▼
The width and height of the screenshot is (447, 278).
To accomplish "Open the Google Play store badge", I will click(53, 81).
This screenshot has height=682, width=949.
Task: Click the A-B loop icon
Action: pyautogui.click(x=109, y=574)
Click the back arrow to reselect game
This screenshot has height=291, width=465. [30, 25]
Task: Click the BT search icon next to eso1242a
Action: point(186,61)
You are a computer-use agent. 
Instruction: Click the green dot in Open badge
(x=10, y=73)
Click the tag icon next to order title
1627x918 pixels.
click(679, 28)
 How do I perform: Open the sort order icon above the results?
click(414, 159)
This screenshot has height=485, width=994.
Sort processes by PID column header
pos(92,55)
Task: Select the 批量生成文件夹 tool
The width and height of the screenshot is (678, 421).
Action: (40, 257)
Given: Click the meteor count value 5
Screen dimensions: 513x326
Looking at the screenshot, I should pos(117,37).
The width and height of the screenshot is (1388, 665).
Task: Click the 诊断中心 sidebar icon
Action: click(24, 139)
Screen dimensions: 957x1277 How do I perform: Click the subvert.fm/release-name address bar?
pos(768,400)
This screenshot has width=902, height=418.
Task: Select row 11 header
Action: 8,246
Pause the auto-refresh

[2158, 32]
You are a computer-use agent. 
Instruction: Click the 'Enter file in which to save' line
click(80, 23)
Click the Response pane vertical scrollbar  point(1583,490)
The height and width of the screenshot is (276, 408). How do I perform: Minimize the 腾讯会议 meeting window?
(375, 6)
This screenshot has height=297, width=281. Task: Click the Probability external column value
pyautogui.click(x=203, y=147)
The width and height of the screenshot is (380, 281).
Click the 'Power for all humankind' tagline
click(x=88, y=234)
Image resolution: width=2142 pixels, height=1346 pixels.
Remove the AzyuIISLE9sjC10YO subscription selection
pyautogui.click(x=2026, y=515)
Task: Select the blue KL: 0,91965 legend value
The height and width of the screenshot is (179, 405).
▲
▶ **Task directions**
Rewrite the lines above as a numbered list and leave out any blank lines.

▶ **Completed exercise**
1. The width and height of the screenshot is (447, 278).
2. To accomplish "Open the Google Play store badge", I will click(53, 81).
3. This screenshot has height=682, width=949.
4. Task: Click the A-B loop icon
5. Action: pyautogui.click(x=109, y=574)
6. Click the back arrow to reselect game
7. This screenshot has height=291, width=465. [30, 25]
8. Task: Click the BT search icon next to eso1242a
9. Action: point(186,61)
10. You are a computer-use agent. 
11. Instruction: Click the green dot in Open badge
12. (x=10, y=73)
13. Click the tag icon next to order title
14. 1627x918 pixels.
15. click(679, 28)
16.  How do I perform: Open the sort order icon above the results?
17. click(414, 159)
18. This screenshot has height=485, width=994.
19. Sort processes by PID column header
20. pos(92,55)
21. Task: Select the 批量生成文件夹 tool
22. The width and height of the screenshot is (678, 421).
23. Action: (40, 257)
24. Given: Click the meteor count value 5
25. Screen dimensions: 513x326
26. Looking at the screenshot, I should pos(117,37).
27. The width and height of the screenshot is (1388, 665).
28. Task: Click the 诊断中心 sidebar icon
29. Action: click(24, 139)
30. Screen dimensions: 957x1277 How do I perform: Click the subvert.fm/release-name address bar?
31. pos(768,400)
32. This screenshot has width=902, height=418.
33. Task: Select row 11 header
34. Action: 8,246
35. Pause the auto-refresh
36. [2158, 32]
37. You are a computer-use agent. 
38. Instruction: Click the 'Enter file in which to save' line
39. click(80, 23)
40. Click the Response pane vertical scrollbar  point(1583,490)
41. The height and width of the screenshot is (276, 408). How do I perform: Minimize the 腾讯会议 meeting window?
42. (375, 6)
43. This screenshot has height=297, width=281. Task: Click the Probability external column value
44. pyautogui.click(x=203, y=147)
45. The width and height of the screenshot is (380, 281).
46. Click the 'Power for all humankind' tagline
47. click(x=88, y=234)
48. Image resolution: width=2142 pixels, height=1346 pixels.
49. Remove the AzyuIISLE9sjC10YO subscription selection
50. pyautogui.click(x=2026, y=515)
51. Task: Select the blue KL: 0,91965 legend value
52. The height and width of the screenshot is (179, 405).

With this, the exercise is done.